━━━ Supplied passage ━━━

A similar story would unfold for London’s “Inner Circle” (the Circle Line today) which was opened in part in 1863 and progressively extended until the circle (more of an ellipse) was joined up in 1884. It was a sub-surface (just beneath the roads) railway line, built by the “cut and cover” method, whereby the steam hauled trains would run within a brick barrel vaulted tunnel, thus breathing in sulphurous smoke fumes was an everyday experience for the passenger. The Inner Circle was then operated by two independent companies – the Metropolitan (“MET”) and the Metropolitan District, whose managements were often at odds with one another. The “MET” was the older of the two companies and was financially in a better position and all logic said that the “District” would in time be absorbed by the “MET”. The merger of the two companies however was scuttled by an American financier named Charles Tyson Yerkes Jr who was prepared to sink American money into the “District” to modernise it. He would also take over the deep level tube lines and thus form the Underground Electric Railways Co. of London (UERL); better known as the “UndergrounD” group. Both the “MET” and the “District” had by 1900 seen the urgent need to electrify the “Inner Circle and the lines that radiated out from it. However, the “District” preferred four-rail DC, whereas the “MET” wanted the Ganz & Co. three-phase AC overhead system as used on the Budapest Metro (of 1896). A spat between the two protagonists ensued which went to arbitration, whereby an independent tribunal rejected the three-phase plan favouring the low voltage DC, as the “well tried and successful system” and thus it became London’s standard. As a National Grid had yet to come into being, the railway companies were perforce to build power stations to provide the current to run the electric trains. The “MET” would build a power station at Neasden, the “District” one at Lots Road, Chelsea and the Great Western Railway (GWR) one at Park Royal to feed the railway line from Paddington to Hammersmith, which it jointly owned with the “MET”.

 

London Underground Railway Map circa 1908

 

Neasden Power Station (London transport in the 1950s)


The Great Western Railway was the only main line railway in Britain to never implement electrification, bar the aforementioned line to Hammersmith, which in any case would be taken over by “London Transport” in 1933. That is not to say that it did not consider doing so, as feasibility studies were implemented during the inter-war years but the proposals given were left in abeyance. Had the Second World War (1939 to 1945) not intervened it might well have been a different story as the Devon banks (Dainton and Rattery) of the main line west of Newton Abbott would have heard the hum of an electric loco easily surmounting them, but as it was the Copper Catenary (overhead wire) would never replace the Copper-capped Chimney (of its express steam engines). Isambard Kingdom Brunel (1806-1859) who engineered the Great Western and its constituents (between 1835 and 1859) would have heartily approved of the electrification scheme as it was the perfect solution to the problem that he failed to solve when he abandoned his South Devon atmospheric railway in 1848 (and had to revert to steam locomotion).

━━━ Data ━━━

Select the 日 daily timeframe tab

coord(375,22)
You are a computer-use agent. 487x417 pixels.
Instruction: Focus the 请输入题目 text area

━━━

◆ Direction 1:
In the railway history passage, why did the railway companies have to build their own power stations? Answer in one to three sentences.
◆ Direction 2:
Please pick up the railway history passage after its final sentence and carry it on.

◆ Response 1:
A National Grid had yet to come into being, so the railway companies had to build their own power stations to provide the current for their electric trains.

◆ Response 2:
 

Brunel (Wikipedia)


The GWR’s second and final electrification study of 1938 was investigated by the distinguished consulting engineering firm of Messrs. Merz and McLellen, whose senior partner was Charles Merz (1874-1940) who was no stranger to South Africa as he not only advised South African Railways (SAR) on electrification matters but also on the setting up of the Electricity Supply Commission – ESCOM, which came into being in 1923 with Dr. Hendrik J. van der Bijl at the helm. Up until then the Victoria Falls Power Company (VFP) had been the major player in the supply of electricity, mainly to the mines on the Witwatersrand (“the Rand”). First registered in 1906 to harness the Victoria Falls in order to supply the industries of Southern Rhodesia and the Rand with electricity, the project was never fulfilled owing to political, technical and financial impediments and VFP would turn instead to exploiting the coal reserves of the Transvaal and by 1915 it was operating four power stations and at one time was the largest power utility in the British Empire. It was no coincidence that the man appointed (in 1908) to run the VFP just happened to be Merz’s right hand man – Bernard Price, who would remain in South Africa until his death in 1948, the same year that ESCOM took over the VFP.

 

Escom House from the air


In the first three decades of 20th century, Merz and McLennan were to become known as the electrical engineers to the Empire with railway commissions in Australia, South Africa and India. They had advised Melbourne, Victoria to electrify their suburban services to 1500 volts DC with current collection by an overhead catenary, which would be commissioned by 1919. In that same year Charles Merz came to South Africa to consult with members of the South African Railways (SAR) as to his company’s recommendations for the electrification of the Natal Main Line – from Durban to Volksrust, which was notorious for its steep gradients and tortuous curves (click here to read to South African Railways – the transition from steam). The Chief Mechanical Engineer (CME), David E. Hendrie in 1921 (just before his retirement) had three types of steam locomotive tested on a steep section of the line: a class 14B standard type, a class MH Mallet type and a class GA Beyer-Garrett type to see which one would come out best in trials (click here to read “The Big Fiery Giant”). The Beyer-Garrett proved to be the best at slogging up the banks but in truth it was a futile exercise as it was already known that an electric locomotive was the answer to dragging heavy loads up and over the banks.

 

Garratt Engine (Steam in Africa)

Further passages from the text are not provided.